I’ve been looking into self-hosting LLMs or stable diffusion models using something like LocalAI and / or Ollama and LibreChat.
Some questions to get a nice discussion going:
- Any of you have experience with this?
- What are your motivations?
- What are you using in terms of hardware?
- Considerations regarding energy efficiency and associated costs?
- What about renting a GPU? Privacy implications?
Picked up an AMD instinct mi25 to try and do just that. Can get easy-diffusion working after some cussing and voodoo.
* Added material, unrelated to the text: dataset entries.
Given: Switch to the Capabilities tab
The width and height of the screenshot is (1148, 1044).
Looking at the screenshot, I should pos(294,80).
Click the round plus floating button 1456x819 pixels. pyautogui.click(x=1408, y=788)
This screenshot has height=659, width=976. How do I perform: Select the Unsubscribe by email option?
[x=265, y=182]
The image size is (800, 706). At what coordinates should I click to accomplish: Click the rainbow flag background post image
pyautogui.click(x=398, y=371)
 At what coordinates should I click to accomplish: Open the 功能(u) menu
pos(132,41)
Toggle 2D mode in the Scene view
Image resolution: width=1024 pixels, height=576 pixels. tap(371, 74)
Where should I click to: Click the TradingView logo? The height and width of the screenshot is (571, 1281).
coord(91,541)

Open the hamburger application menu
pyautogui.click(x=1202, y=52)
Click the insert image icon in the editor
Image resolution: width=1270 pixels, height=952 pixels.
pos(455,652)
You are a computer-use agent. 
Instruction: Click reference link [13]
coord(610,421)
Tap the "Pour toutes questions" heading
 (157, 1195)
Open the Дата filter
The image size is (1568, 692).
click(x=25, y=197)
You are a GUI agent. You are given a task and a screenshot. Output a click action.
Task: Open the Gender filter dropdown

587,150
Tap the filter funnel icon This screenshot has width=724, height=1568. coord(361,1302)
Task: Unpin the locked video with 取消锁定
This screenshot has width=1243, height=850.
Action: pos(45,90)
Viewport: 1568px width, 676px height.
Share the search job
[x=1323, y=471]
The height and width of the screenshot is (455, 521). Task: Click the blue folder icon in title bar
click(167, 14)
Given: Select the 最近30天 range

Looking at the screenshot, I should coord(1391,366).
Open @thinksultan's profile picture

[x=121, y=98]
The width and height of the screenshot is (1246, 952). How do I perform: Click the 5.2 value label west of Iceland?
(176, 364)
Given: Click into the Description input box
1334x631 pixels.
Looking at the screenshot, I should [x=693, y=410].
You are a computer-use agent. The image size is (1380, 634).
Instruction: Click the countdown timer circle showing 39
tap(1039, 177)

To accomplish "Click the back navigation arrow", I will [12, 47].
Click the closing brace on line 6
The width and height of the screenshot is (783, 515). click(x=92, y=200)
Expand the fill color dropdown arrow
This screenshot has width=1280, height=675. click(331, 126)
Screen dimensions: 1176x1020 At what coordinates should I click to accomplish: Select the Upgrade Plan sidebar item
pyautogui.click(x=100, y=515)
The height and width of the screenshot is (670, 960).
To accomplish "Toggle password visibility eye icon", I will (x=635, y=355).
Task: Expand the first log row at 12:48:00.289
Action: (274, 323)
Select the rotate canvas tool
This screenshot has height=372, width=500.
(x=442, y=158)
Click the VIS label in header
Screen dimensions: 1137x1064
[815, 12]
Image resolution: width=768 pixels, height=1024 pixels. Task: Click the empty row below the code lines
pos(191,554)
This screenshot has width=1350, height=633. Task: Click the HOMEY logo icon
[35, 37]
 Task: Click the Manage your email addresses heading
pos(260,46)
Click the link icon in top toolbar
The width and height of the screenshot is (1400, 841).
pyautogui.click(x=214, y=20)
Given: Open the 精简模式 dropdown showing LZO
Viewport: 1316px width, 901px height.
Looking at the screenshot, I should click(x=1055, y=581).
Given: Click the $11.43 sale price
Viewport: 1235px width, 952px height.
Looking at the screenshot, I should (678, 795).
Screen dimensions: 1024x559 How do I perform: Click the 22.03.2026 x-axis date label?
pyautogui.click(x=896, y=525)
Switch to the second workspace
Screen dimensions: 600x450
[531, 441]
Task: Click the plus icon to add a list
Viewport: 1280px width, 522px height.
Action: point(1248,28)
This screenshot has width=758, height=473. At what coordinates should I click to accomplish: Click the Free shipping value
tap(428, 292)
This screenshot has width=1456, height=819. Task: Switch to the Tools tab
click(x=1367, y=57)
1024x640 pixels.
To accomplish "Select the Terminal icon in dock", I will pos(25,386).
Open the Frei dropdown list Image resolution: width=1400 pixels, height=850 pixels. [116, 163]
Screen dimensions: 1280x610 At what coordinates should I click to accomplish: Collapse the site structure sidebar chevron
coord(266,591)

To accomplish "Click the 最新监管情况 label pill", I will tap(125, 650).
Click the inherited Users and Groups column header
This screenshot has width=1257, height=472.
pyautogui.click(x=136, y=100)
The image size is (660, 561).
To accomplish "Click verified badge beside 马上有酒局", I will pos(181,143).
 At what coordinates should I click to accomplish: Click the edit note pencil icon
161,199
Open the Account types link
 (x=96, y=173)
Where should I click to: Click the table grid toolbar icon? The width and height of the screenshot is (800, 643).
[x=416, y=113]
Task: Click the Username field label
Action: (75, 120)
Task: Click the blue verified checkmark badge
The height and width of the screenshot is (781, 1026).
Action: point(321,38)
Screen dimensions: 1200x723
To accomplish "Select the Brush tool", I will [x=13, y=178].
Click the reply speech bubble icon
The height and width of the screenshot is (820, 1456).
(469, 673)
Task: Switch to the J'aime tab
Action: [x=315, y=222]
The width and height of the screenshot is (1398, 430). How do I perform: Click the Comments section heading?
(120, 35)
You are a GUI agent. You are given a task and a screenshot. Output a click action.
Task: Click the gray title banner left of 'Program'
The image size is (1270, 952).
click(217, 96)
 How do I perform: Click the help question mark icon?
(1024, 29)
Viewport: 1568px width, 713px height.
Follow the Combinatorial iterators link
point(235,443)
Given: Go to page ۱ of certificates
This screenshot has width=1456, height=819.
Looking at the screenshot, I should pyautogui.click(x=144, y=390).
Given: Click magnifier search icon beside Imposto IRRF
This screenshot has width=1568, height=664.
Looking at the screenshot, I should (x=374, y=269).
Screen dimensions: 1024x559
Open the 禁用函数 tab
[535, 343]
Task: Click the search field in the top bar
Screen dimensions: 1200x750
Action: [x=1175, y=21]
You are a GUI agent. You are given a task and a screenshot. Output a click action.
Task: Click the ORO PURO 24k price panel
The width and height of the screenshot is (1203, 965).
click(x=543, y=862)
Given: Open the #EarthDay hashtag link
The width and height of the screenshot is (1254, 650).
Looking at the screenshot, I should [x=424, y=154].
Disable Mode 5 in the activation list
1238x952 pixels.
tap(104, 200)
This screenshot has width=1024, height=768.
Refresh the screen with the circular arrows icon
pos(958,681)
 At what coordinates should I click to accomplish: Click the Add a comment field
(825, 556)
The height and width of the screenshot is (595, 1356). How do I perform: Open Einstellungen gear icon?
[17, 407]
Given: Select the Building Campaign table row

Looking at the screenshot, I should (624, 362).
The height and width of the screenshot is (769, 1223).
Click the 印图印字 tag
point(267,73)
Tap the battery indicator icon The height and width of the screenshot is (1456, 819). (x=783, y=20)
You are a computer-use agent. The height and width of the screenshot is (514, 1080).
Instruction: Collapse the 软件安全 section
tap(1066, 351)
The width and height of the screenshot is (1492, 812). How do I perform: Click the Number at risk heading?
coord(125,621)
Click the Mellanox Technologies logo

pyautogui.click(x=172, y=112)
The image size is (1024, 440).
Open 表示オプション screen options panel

Cannot get rocm to do ANY llm of any kind, feels like a waste of video ram
Also have a tesla p4 that runs most text-to-image models rather well, but have been unsuccessful at any llm either, even oobabooga can’t seem to run on it.
Have given up because the software stack keeps advancing and leaving my hardware behind. I don’t have $3000 for an a100 or $1300 for an mi100 sooo… until the models can run on older/less powerful hardware, I’m probably sitting out of this game. Even though I’d love to be elbow deep in this one.
Sounds like a rather frustrating journey for you.
It has been. I started in this because I liked picking up kick ass enterprise hardware really cheap and playing around with what it can do. Used enterprise hardware is so damn expensive now, it’s cheaper and easier to do everything with consumer products and use the rx6700 in my gaming rig. Just don’t want that running llms and always on.